A large portion of the work for this project was actually creating the dataset. This process that was used can be split into three parts: Prompt Generation, Prompt Annotation, and Verification.

  • Prompt Generation

    Given a full-text RCT, prompt creators/generators identified a snippet that reports a relationship between an intervention, comparator, and outcome. These doctors also provided answers and accompanying rationales to the prompts generated, as doing so did not constitute much additional effort.

  • Prompt Annotation

    Given an evidence prompt articulating an intervention, comparator, and outcome (generated as described above), prompt annotators determined whether the associated article reports results indicating that the intervention significantly increased, significantly decreased, or realized no significant difference, relative to the comparator and with respect to the outcome. The annotator was also asked to mark a snippet of text supporting their response.

  • Verification

    The verifier is responsible for checking both whether the prompt (i.e., question) is valid and can be answered from the text, and whether the responses provided are accurate. Verifiers also assess whether the associated supporting evidence provided is reasonable.

A Simple Approach

In order to determine the difficulty of the task, we explored numerous baseline approaches, including majority guessing, heuristics, and neural network variants. However, in order to highlight the difficulty of the task, we will walk through a simple neural approach, as seen in the figure to the right.

To start, we must encode each of the following four items. This is done through a mix and match between CBoW, GRU, and Bi-GRU.

  1. Article (average length = ~4200 tokens)
  2. Outcome
  3. Intervention
  4. Comparator
The outcome + intervention + comparator combined lengths is on average 12 tokens.

We then concatenate the encodings of the outcome, intervention, and comparator, and use it to apply attention to the encoded article. This is known as conditional attention, as we are conditioning our attention based on the encodings of the ICO frame. While using the encoded ICO frame is not necessary, such a step certainly helps the model performance-wise. This is likely because it changes the scope of the problem, from "find words that are important," to "find words that are important with respect to these key terms." The concatenated encodings, as well as the attention induced encoded article, are concatenated together, and finally fed through an MLP for a prediction. This model in particular achieves a 0.531 F1-score.

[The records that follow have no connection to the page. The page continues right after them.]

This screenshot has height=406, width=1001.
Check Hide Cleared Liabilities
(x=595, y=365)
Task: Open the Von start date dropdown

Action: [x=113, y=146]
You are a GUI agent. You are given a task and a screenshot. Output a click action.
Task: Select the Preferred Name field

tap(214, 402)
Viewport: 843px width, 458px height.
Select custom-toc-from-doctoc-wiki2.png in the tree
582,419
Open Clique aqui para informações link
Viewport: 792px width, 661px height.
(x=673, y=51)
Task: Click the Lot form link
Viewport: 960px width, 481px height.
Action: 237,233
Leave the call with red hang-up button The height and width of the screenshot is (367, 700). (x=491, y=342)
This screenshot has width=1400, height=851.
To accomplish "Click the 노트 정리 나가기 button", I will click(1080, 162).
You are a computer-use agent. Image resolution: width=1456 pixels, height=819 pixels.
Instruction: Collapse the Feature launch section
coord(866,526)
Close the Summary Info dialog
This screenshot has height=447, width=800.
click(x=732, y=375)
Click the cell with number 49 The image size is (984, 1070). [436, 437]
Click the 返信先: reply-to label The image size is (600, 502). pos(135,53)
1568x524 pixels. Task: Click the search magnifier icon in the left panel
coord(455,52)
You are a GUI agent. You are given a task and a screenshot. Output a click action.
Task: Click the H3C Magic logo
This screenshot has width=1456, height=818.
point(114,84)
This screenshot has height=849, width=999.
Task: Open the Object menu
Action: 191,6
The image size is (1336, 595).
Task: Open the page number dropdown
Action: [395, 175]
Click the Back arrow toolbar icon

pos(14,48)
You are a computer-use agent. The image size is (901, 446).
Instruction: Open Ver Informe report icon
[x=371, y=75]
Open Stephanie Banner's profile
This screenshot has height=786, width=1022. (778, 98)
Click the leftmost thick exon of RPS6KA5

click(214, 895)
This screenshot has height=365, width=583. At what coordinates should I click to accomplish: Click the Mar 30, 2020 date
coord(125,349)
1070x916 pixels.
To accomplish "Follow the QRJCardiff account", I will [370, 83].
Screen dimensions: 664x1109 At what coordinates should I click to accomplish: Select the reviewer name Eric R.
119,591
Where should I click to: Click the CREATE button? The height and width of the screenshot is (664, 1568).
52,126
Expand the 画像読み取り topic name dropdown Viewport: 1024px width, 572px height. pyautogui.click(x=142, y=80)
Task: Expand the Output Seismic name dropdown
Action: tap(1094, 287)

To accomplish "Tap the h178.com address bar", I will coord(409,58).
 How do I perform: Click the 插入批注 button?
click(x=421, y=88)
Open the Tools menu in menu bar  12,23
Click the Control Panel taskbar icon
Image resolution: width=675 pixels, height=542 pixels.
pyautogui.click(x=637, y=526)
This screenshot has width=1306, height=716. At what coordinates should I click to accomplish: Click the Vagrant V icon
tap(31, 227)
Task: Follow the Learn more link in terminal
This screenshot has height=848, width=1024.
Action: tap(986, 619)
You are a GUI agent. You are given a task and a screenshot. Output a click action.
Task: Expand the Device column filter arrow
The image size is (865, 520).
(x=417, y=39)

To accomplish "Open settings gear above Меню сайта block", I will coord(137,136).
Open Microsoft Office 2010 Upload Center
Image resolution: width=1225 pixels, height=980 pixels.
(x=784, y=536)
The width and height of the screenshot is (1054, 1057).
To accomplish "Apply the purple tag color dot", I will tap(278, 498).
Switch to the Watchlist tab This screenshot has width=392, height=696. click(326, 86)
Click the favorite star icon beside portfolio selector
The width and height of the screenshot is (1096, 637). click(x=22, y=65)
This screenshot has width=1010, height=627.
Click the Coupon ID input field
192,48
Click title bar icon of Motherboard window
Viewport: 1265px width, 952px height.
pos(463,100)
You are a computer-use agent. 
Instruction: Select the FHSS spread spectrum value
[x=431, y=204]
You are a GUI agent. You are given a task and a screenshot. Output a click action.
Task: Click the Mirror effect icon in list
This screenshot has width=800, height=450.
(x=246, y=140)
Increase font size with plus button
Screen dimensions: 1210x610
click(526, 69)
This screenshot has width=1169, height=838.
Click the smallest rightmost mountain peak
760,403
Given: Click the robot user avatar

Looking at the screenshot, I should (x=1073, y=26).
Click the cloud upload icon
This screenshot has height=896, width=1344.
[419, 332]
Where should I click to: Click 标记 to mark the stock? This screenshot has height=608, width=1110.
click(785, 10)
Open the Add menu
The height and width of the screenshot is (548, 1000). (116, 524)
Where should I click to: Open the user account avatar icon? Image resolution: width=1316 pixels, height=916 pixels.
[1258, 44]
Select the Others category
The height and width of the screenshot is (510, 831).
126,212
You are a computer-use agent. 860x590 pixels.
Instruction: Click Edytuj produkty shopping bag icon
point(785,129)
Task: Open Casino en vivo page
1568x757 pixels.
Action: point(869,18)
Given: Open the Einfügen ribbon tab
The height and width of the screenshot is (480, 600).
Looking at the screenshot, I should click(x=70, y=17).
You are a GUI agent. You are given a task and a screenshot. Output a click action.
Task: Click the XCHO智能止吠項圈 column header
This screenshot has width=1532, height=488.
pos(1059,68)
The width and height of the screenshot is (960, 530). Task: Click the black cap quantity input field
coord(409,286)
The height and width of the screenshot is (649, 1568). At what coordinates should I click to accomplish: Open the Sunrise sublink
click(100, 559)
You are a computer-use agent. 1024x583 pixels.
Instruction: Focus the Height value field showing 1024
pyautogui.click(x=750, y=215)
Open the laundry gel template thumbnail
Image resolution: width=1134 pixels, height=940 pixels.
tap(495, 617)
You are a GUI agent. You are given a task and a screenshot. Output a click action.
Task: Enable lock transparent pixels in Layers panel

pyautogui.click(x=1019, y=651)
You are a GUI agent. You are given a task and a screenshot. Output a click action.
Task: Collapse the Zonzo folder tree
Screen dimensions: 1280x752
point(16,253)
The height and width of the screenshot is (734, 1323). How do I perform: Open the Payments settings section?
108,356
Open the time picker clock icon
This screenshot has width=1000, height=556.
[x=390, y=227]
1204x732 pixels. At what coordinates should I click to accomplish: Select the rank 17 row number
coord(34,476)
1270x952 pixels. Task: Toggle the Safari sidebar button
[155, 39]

Difficulties with this Approach

In order to measure the performance of our model, we compare it to an oracle model. The oracle model differs from the simple neural approach in one way: rather than use the entire article, we only give it the 'rationales' for that specific prompt. This drastically simplifies the problem. Through this approach, we see that there is a large gap in performance (F-score = 0.739). The high success of this model demonstrates the difficulties that occur from the lengthy articles.

Potential Solutions

We have seen that our model struggles to learn due to the length of the articles. Using various flavors of attention maybe a solution to help the model cut down on useless words, sentences, paragraphs, or even sections.

Conclusions

Through the construction of this novel dataset, we have introduced a new challenging task. Our baseline results establish both the feasibility and difficulty of the task. Simple baselines (e.g., rule-based methods) perform quite poorly, whereas modern neural architectures currently achieve the best results. A key future research direction leads to designing more sophisticated attention mechanisms that (conditionally) identify spans of evidence pertinent to a given prompt. We hope this corpus and task provides opportunity to pursue such models.